FIFA made payments before request

02 June 2015 03:32

Two of the payments to disgraced former FIFA vice-president Jack Warner were made by the world governing body before it received a letter requesting the money, it can be disclosed.

The payment is at the heart of the FIFA bribery scandal - a US justice department indictment of 18 people on corruption charges says the money was paid to Warner and his deputy Chuck Blazer in return for them voting for the 2010 World Cup to be played in South Africa.

A letter to FIFA secretary general Jerome Valcke from the then South African Football Association president Molefi Oliphant on March 4 2008 states the money should be withheld from South Africa's World Cup funds and directly administered by Warner in his role as president of CONCACAF.

However, two of the payments had already been made before the letter was sent, and the third took place three days after it was written, according to the indictment.

The discrepancy in the dates will only serve to add to the questions facing FIFA about the payment.

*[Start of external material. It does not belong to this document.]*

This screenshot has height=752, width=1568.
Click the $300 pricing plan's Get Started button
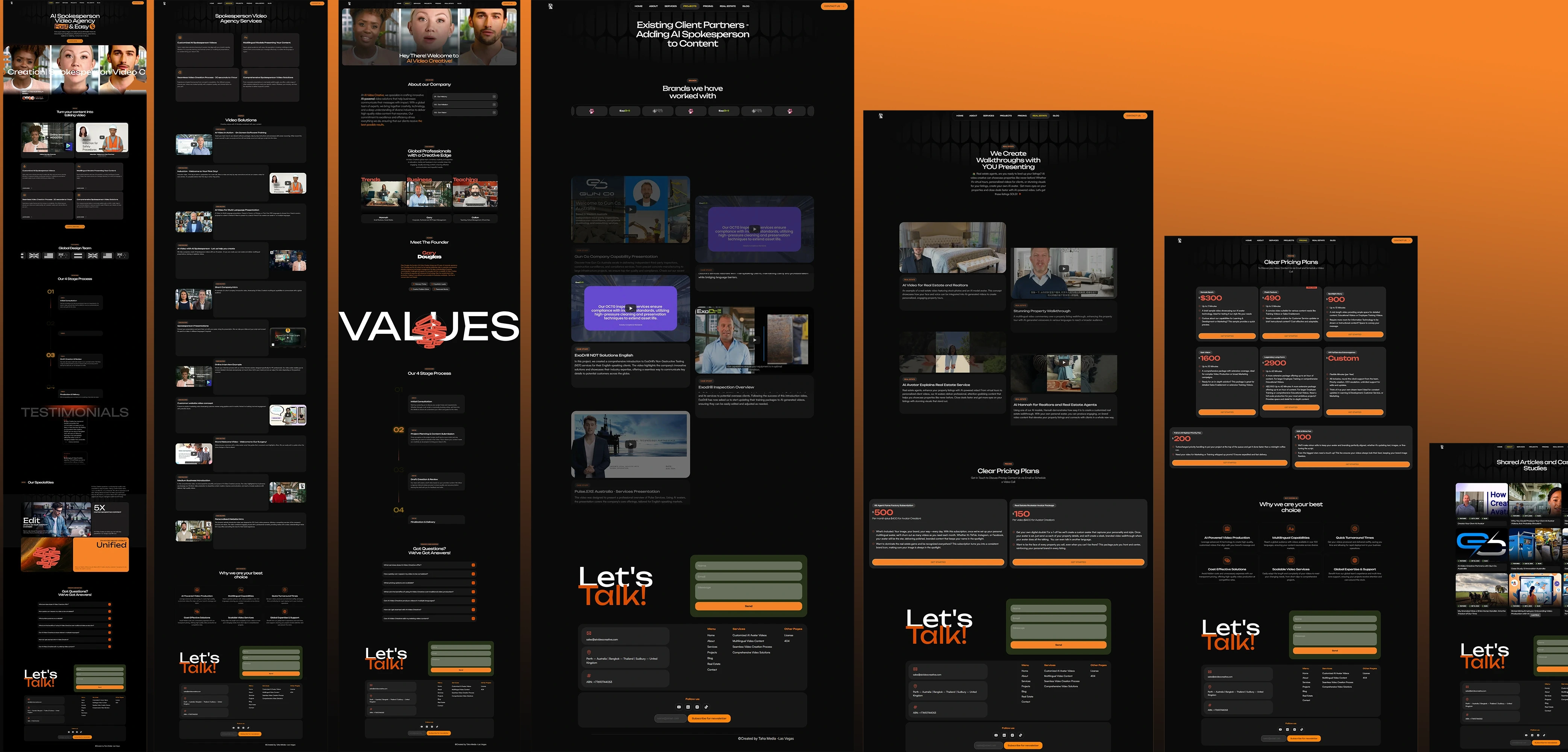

The US indictment states: "On January 2, 2008, January 31, 2008 and March 7, 2008, a high-ranking FIFA official caused payments of USD 616,000, USD 1,600,000, and USD 7,784,000 - totalling USD 10 million - to be wired from a FIFA account in Switzerland to a Bank of America correspondent account in New York, New York, for credit to accounts held in the names of CFU and CONCACAF, but controlled by the defendant Jack Warner."

A FIFA statement said Valcke was not involved, but that the payment was made at the request of the South African government and FA, and authorised by the late Julio Grondona, the former finance chief and long-time ally of president Sepp Blatter.

The indictment says the money was transferred by Warner to his personal accounts, from which he paid Blazer US dollars 750,000 of a promised 1million.